## START Items

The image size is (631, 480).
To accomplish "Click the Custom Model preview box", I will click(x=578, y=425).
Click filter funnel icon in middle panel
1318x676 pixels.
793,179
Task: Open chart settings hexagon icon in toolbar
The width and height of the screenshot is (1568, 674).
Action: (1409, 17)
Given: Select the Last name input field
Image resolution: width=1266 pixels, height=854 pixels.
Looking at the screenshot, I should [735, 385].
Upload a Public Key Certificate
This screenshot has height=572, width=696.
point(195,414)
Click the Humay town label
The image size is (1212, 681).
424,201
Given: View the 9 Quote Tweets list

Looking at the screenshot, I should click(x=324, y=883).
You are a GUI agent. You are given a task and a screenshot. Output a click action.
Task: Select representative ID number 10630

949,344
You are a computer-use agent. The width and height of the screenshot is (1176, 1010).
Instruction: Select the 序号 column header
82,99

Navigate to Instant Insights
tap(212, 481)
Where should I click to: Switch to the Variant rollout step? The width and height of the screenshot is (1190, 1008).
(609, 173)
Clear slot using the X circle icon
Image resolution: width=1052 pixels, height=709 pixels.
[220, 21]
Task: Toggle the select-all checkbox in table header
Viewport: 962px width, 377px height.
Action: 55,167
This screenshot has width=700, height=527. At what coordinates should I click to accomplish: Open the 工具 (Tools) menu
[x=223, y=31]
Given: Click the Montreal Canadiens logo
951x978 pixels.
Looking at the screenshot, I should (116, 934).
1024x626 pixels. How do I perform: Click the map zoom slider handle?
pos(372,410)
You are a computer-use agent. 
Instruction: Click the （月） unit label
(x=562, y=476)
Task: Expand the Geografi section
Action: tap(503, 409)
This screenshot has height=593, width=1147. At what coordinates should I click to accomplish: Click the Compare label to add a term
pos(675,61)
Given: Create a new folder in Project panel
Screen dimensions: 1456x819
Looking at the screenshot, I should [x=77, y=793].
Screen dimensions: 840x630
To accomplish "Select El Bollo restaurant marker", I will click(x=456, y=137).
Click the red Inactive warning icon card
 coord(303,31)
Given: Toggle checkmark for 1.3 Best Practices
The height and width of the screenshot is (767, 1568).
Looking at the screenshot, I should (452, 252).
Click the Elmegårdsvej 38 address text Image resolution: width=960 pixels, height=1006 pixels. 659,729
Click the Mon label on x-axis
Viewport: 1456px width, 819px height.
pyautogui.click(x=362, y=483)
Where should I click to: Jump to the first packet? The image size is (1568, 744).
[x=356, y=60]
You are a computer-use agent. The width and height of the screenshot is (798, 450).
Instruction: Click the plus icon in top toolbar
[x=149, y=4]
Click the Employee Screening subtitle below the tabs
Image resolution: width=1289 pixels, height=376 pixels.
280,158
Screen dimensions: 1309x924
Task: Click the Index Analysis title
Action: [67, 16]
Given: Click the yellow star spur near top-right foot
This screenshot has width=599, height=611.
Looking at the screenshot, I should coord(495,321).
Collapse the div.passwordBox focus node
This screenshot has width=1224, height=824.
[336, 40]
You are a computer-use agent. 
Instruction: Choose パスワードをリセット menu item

## END Items

- _What to do_
Rewrite all the items above, swapping every "Given:" for "Goal:" and keeping everything else the same.

- _Task response_
The image size is (631, 480).
To accomplish "Click the Custom Model preview box", I will click(x=578, y=425).
Click filter funnel icon in middle panel
1318x676 pixels.
793,179
Task: Open chart settings hexagon icon in toolbar
The width and height of the screenshot is (1568, 674).
Action: (1409, 17)
Goal: Select the Last name input field
Image resolution: width=1266 pixels, height=854 pixels.
Looking at the screenshot, I should [735, 385].
Upload a Public Key Certificate
This screenshot has height=572, width=696.
point(195,414)
Click the Humay town label
The image size is (1212, 681).
424,201
Goal: View the 9 Quote Tweets list

Looking at the screenshot, I should click(x=324, y=883).
You are a GUI agent. You are given a task and a screenshot. Output a click action.
Task: Select representative ID number 10630

949,344
You are a computer-use agent. The width and height of the screenshot is (1176, 1010).
Instruction: Select the 序号 column header
82,99

Navigate to Instant Insights
tap(212, 481)
Where should I click to: Switch to the Variant rollout step? The width and height of the screenshot is (1190, 1008).
(609, 173)
Clear slot using the X circle icon
Image resolution: width=1052 pixels, height=709 pixels.
[220, 21]
Task: Toggle the select-all checkbox in table header
Viewport: 962px width, 377px height.
Action: 55,167
This screenshot has width=700, height=527. At what coordinates should I click to accomplish: Open the 工具 (Tools) menu
[x=223, y=31]
Goal: Click the Montreal Canadiens logo
951x978 pixels.
Looking at the screenshot, I should (116, 934).
1024x626 pixels. How do I perform: Click the map zoom slider handle?
pos(372,410)
You are a computer-use agent. 
Instruction: Click the （月） unit label
(x=562, y=476)
Task: Expand the Geografi section
Action: tap(503, 409)
This screenshot has height=593, width=1147. At what coordinates should I click to accomplish: Click the Compare label to add a term
pos(675,61)
Goal: Create a new folder in Project panel
Screen dimensions: 1456x819
Looking at the screenshot, I should [x=77, y=793].
Screen dimensions: 840x630
To accomplish "Select El Bollo restaurant marker", I will click(x=456, y=137).
Click the red Inactive warning icon card
 coord(303,31)
Goal: Toggle checkmark for 1.3 Best Practices
The height and width of the screenshot is (767, 1568).
Looking at the screenshot, I should (452, 252).
Click the Elmegårdsvej 38 address text Image resolution: width=960 pixels, height=1006 pixels. 659,729
Click the Mon label on x-axis
Viewport: 1456px width, 819px height.
pyautogui.click(x=362, y=483)
Where should I click to: Jump to the first packet? The image size is (1568, 744).
[x=356, y=60]
You are a computer-use agent. The width and height of the screenshot is (798, 450).
Instruction: Click the plus icon in top toolbar
[x=149, y=4]
Click the Employee Screening subtitle below the tabs
Image resolution: width=1289 pixels, height=376 pixels.
280,158
Screen dimensions: 1309x924
Task: Click the Index Analysis title
Action: [67, 16]
Goal: Click the yellow star spur near top-right foot
This screenshot has width=599, height=611.
Looking at the screenshot, I should coord(495,321).
Collapse the div.passwordBox focus node
This screenshot has width=1224, height=824.
[336, 40]
You are a computer-use agent. 
Instruction: Choose パスワードをリセット menu item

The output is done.